Dataset entries
━━━━━━━━

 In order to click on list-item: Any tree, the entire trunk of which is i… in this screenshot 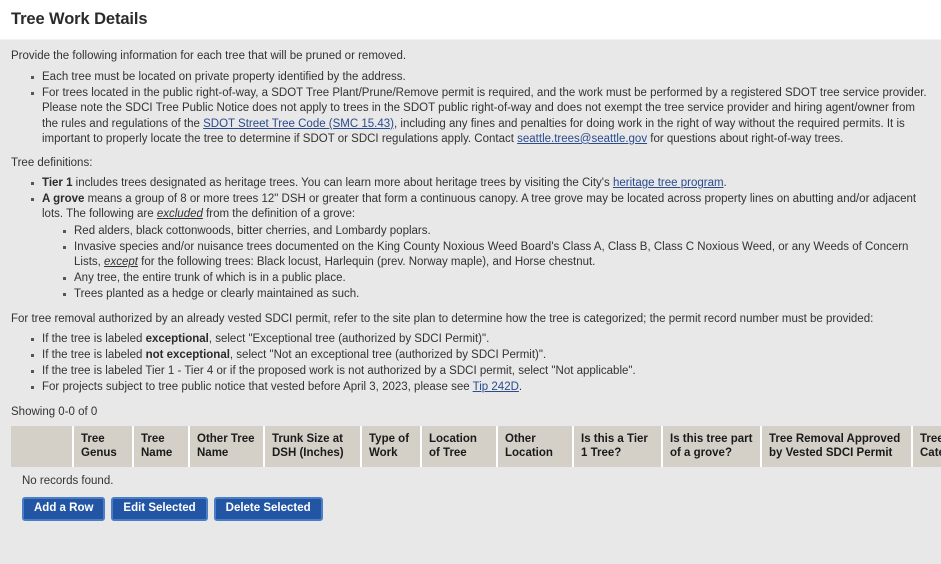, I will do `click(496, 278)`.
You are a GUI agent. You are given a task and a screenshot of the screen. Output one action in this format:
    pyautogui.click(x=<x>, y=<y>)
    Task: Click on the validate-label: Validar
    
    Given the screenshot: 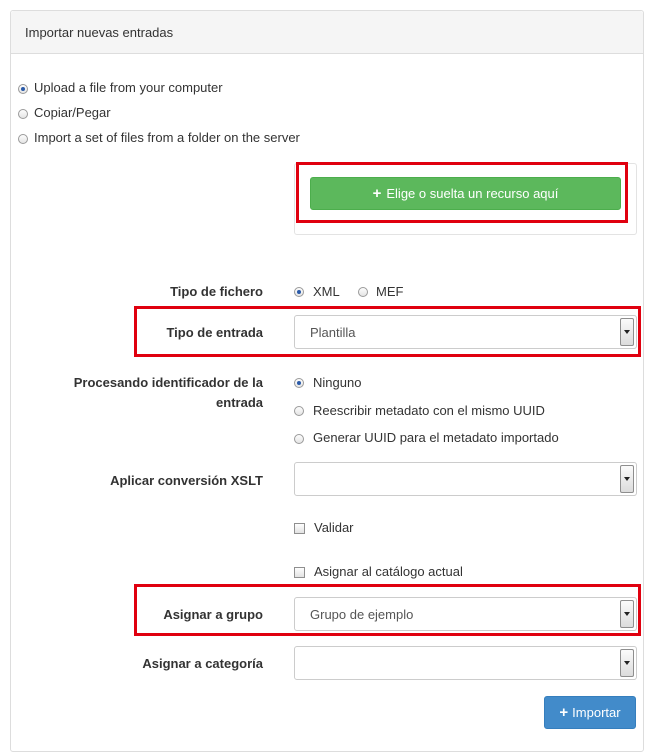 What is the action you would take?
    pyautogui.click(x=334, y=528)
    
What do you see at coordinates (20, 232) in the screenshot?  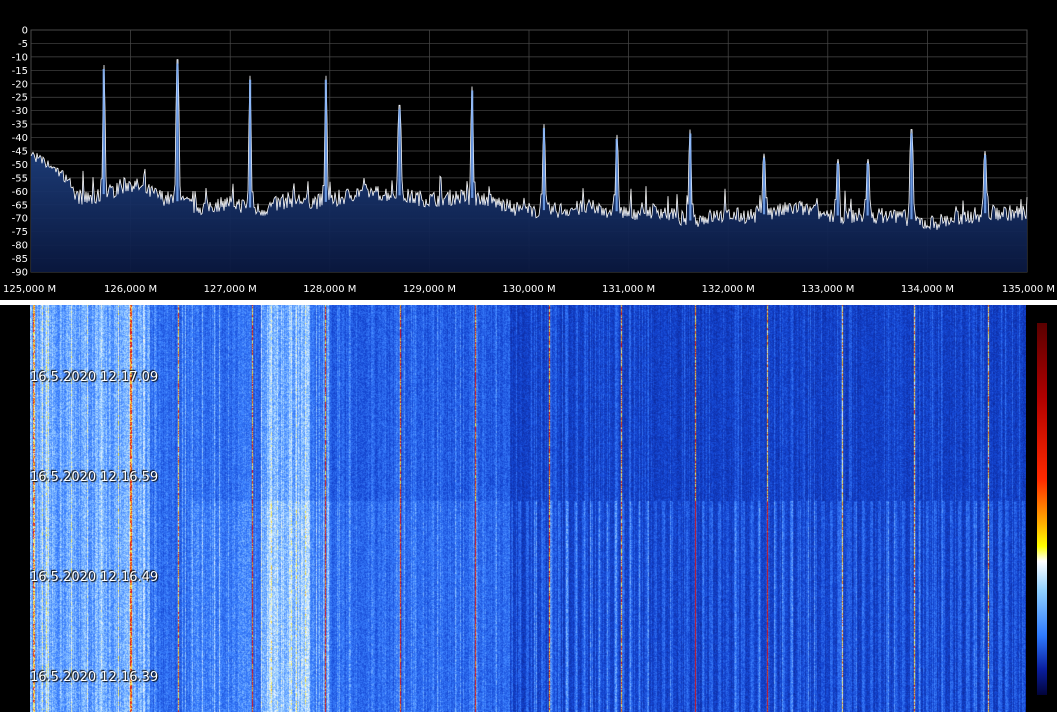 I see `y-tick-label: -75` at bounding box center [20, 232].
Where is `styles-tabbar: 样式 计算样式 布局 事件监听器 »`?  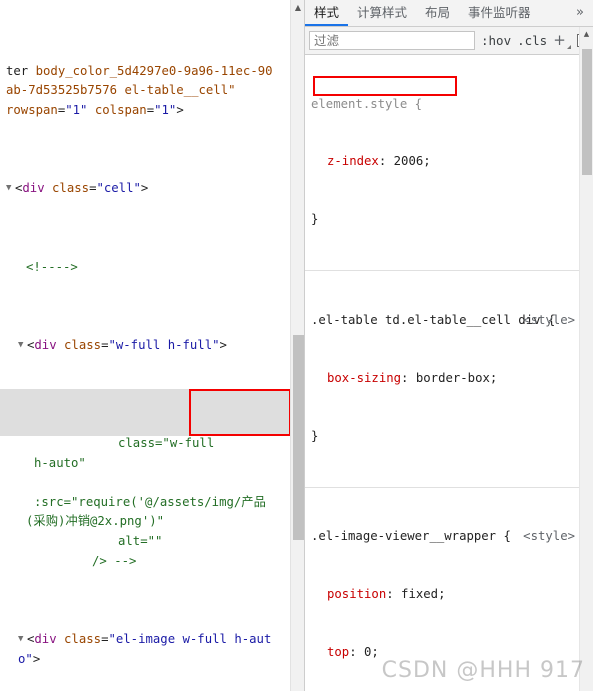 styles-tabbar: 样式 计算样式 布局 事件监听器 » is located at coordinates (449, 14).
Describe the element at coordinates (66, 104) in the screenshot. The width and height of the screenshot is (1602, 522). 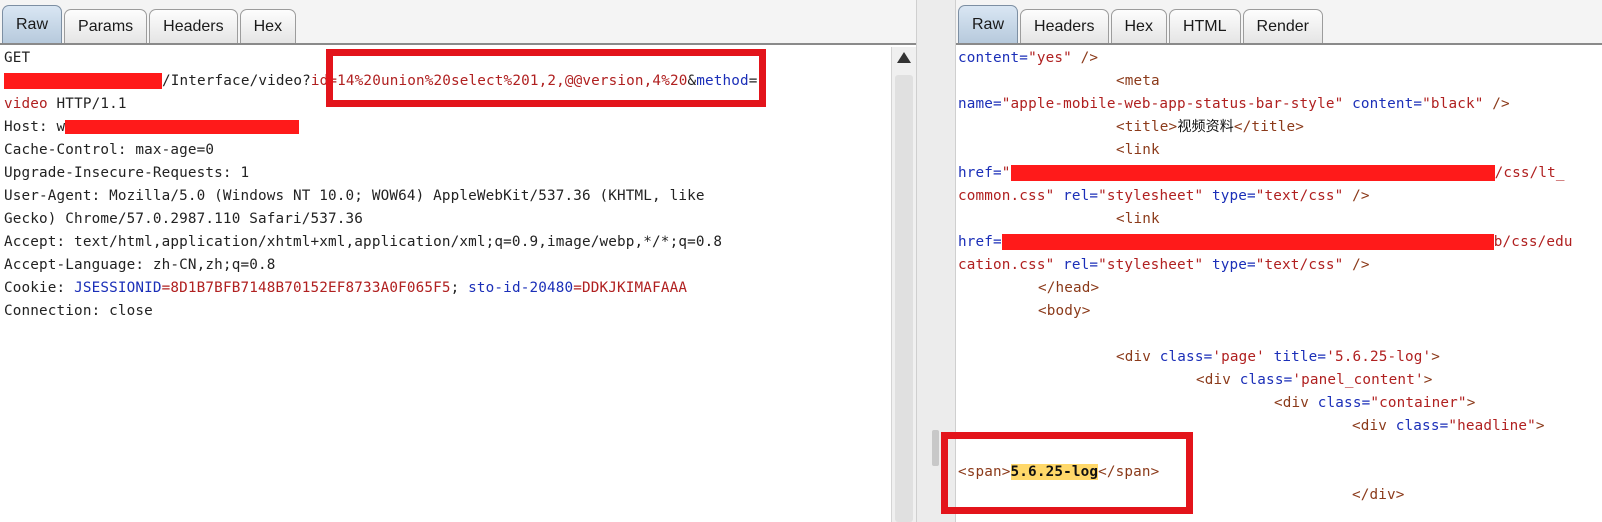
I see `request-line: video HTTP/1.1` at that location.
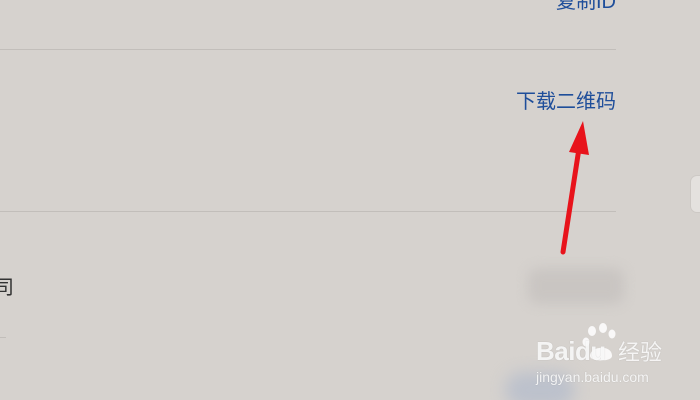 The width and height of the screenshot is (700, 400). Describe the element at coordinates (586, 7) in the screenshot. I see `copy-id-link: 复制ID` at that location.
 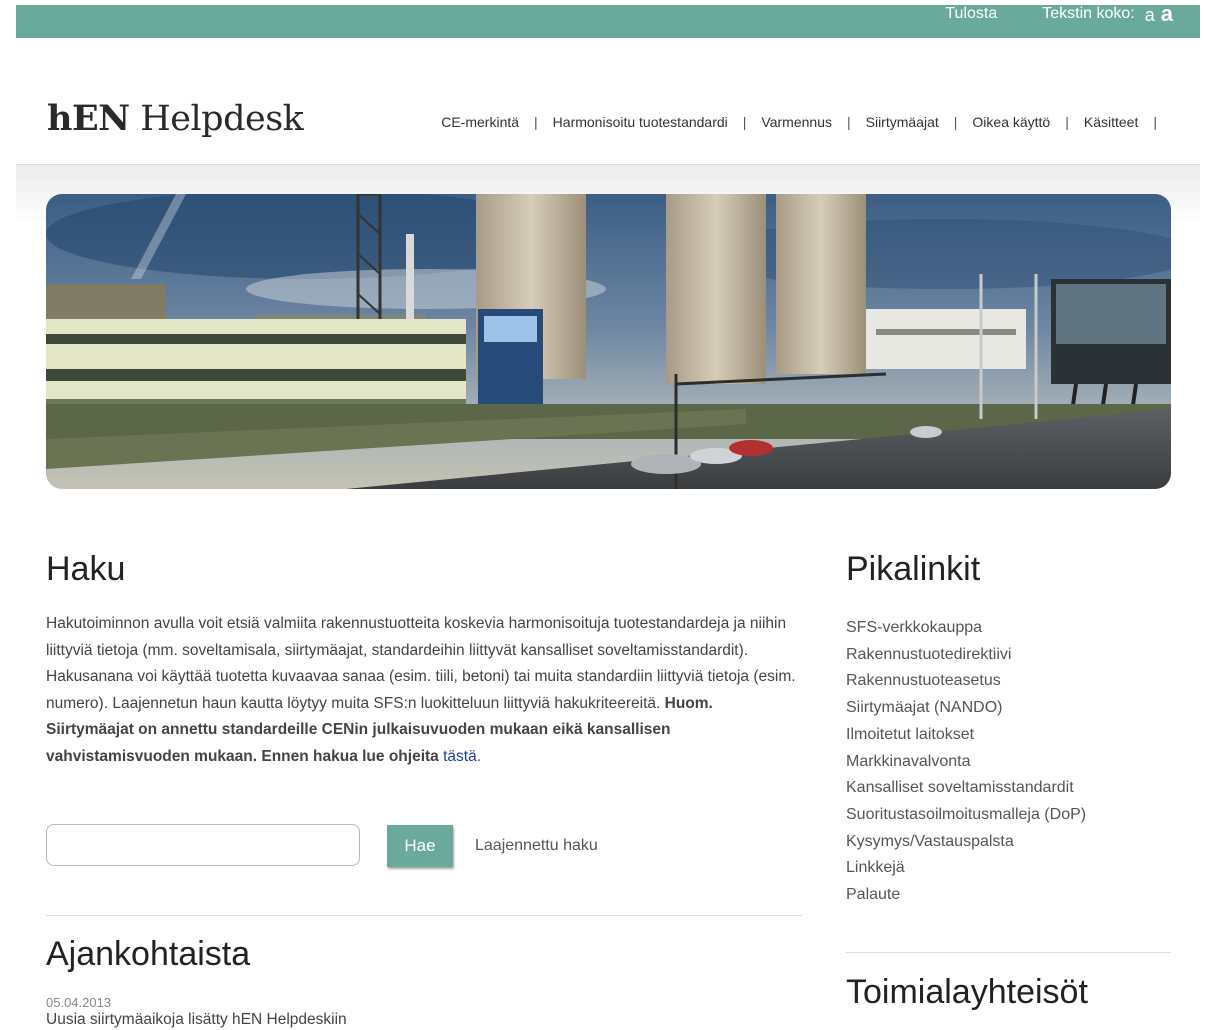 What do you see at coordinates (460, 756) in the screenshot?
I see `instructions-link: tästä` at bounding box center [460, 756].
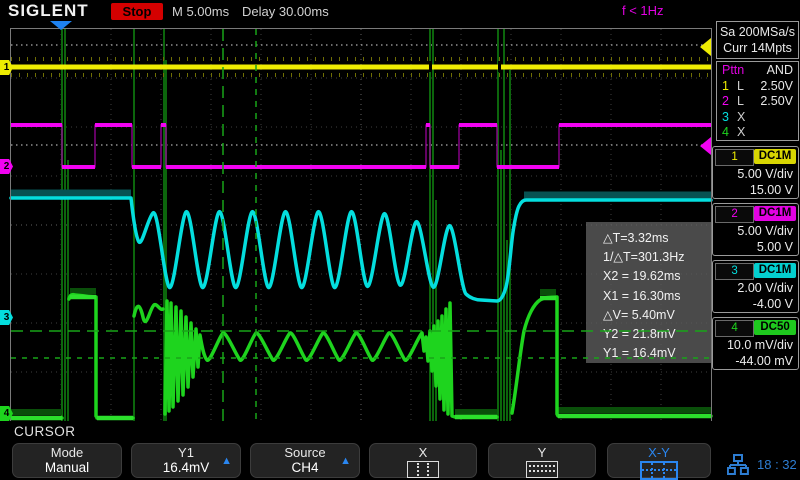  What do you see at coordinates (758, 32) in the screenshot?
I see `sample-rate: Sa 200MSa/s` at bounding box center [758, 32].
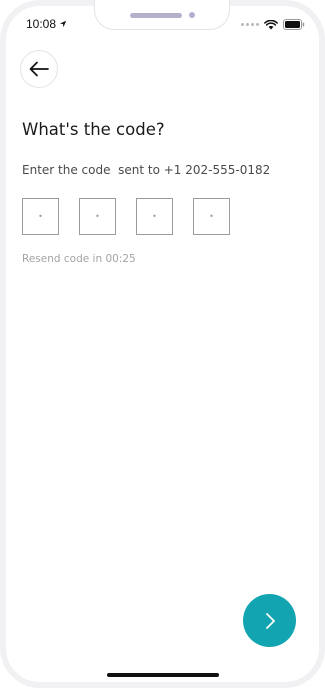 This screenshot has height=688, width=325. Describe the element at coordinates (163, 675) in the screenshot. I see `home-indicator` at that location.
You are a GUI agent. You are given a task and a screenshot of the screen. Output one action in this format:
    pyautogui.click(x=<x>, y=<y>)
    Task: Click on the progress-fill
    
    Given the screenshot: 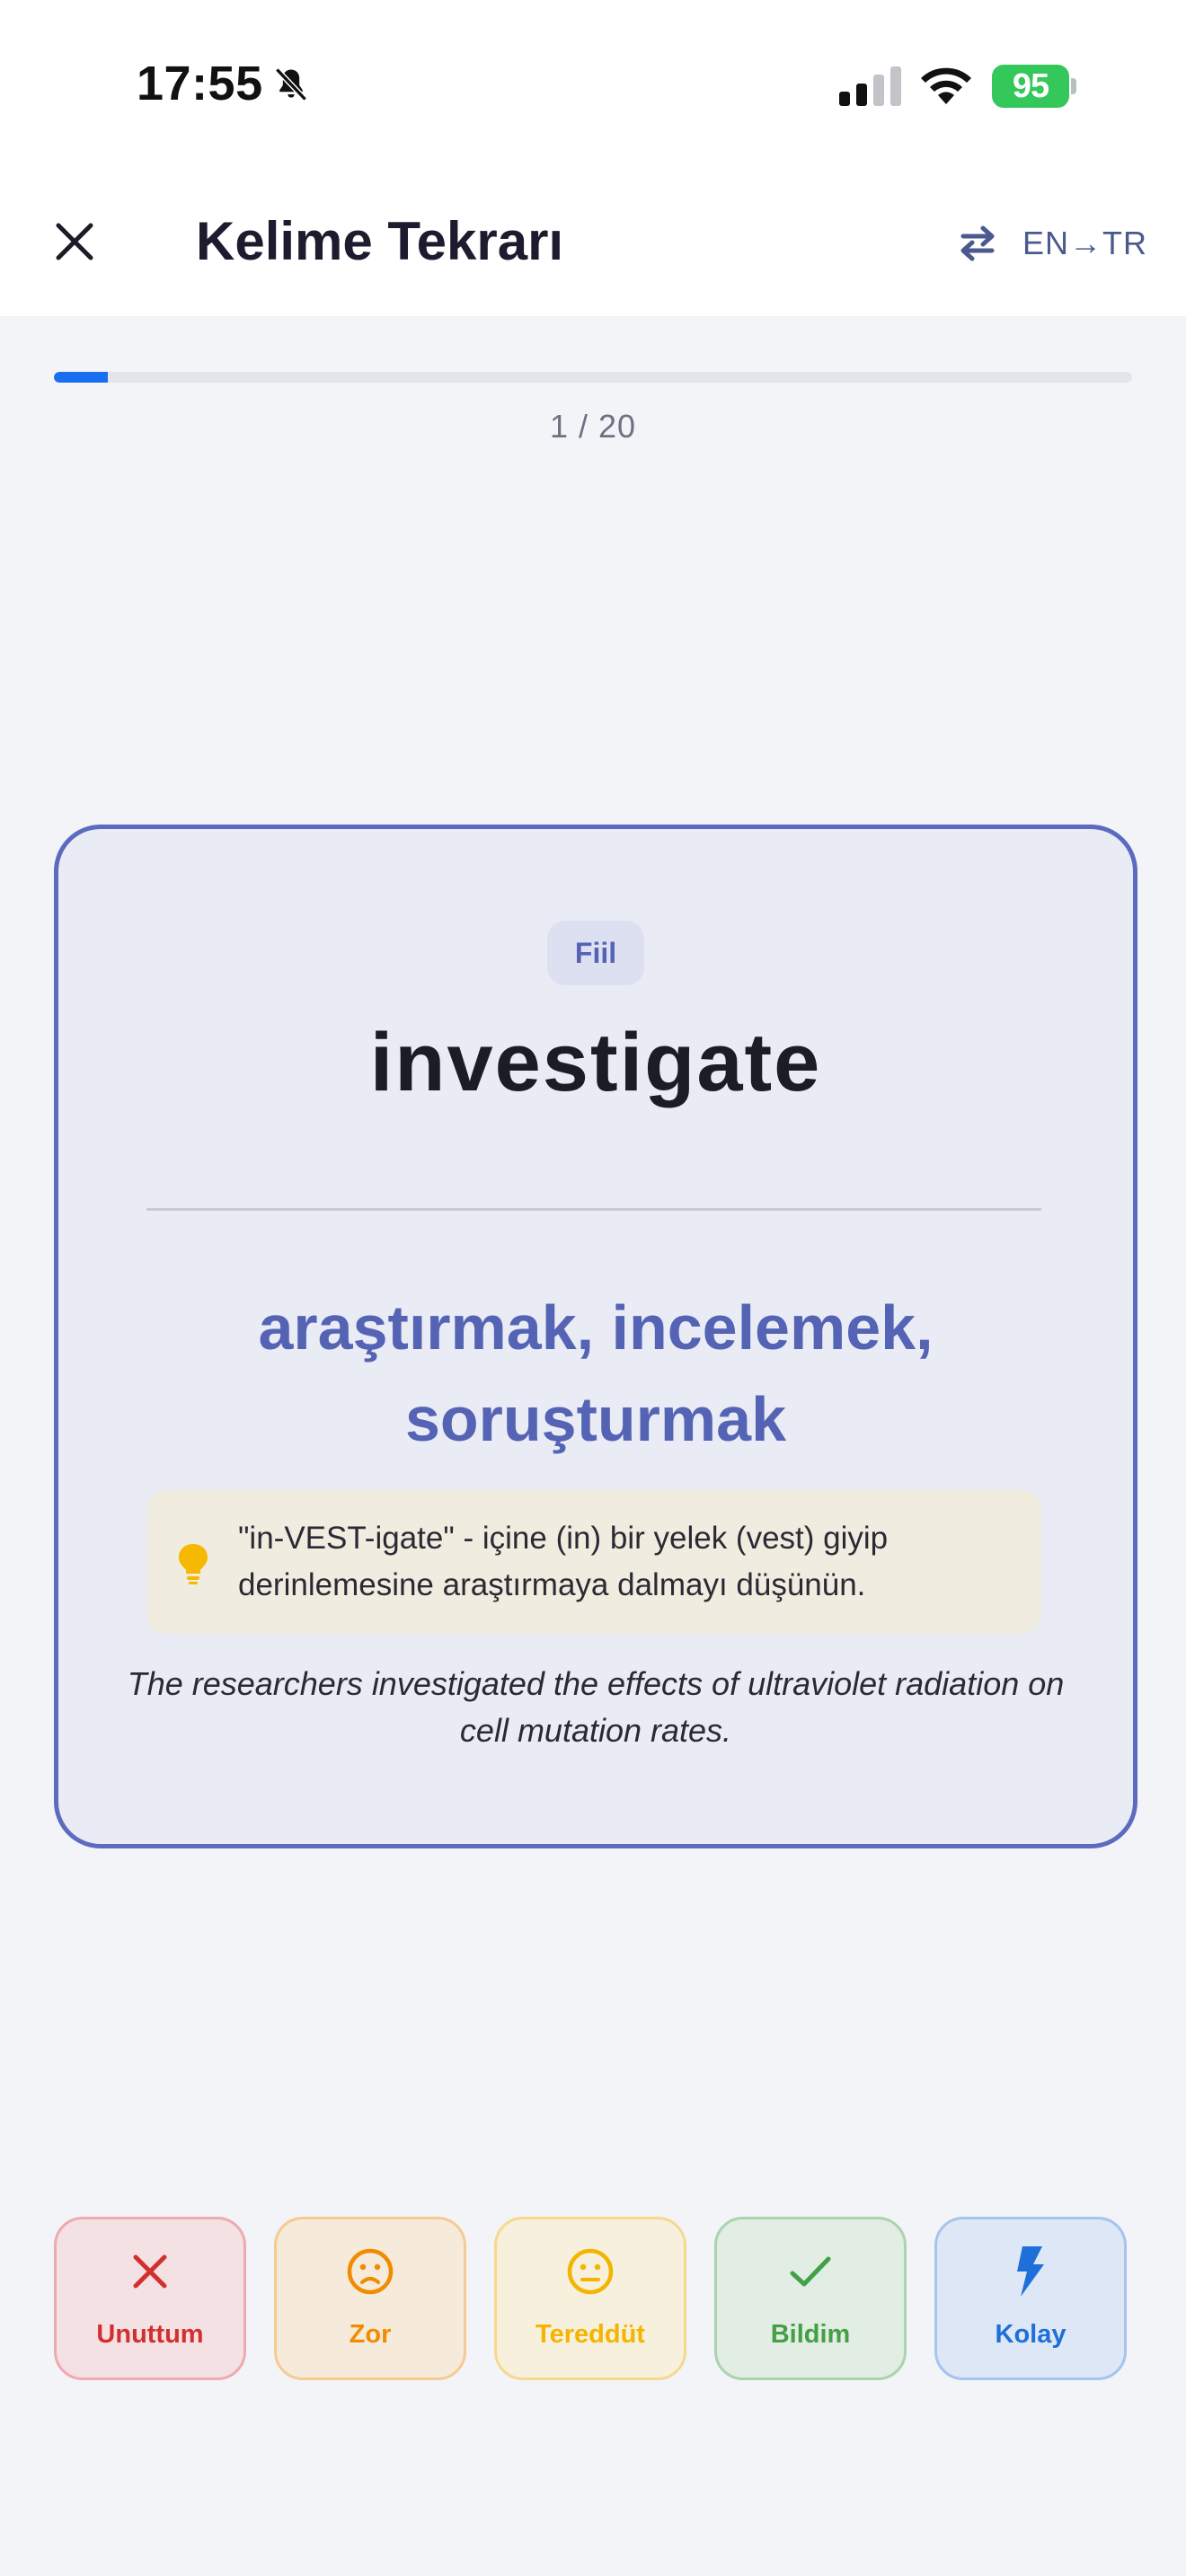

━━━━━━━━

Your task
Copy the dataset entries word for word, beginning with the line that contains "Describe the element at coordinates (66, 104)" and continuing through the end of the entries. Leave the pictures out of your copy.

Completed task
Describe the element at coordinates (66, 104) in the screenshot. The width and height of the screenshot is (1602, 522). 
I see `request-line: video HTTP/1.1` at that location.
 The width and height of the screenshot is (700, 400). Describe the element at coordinates (586, 7) in the screenshot. I see `copy-id-link: 复制ID` at that location.
  What do you see at coordinates (460, 756) in the screenshot?
I see `instructions-link: tästä` at bounding box center [460, 756].
  What do you see at coordinates (758, 32) in the screenshot?
I see `sample-rate: Sa 200MSa/s` at bounding box center [758, 32].
 This screenshot has height=688, width=325. Describe the element at coordinates (163, 675) in the screenshot. I see `home-indicator` at that location.
You are a GUI agent. You are given a task and a screenshot of the screen. Output one action in this format:
    pyautogui.click(x=<x>, y=<y>)
    Task: Click on the progress-fill
    
    Given the screenshot: 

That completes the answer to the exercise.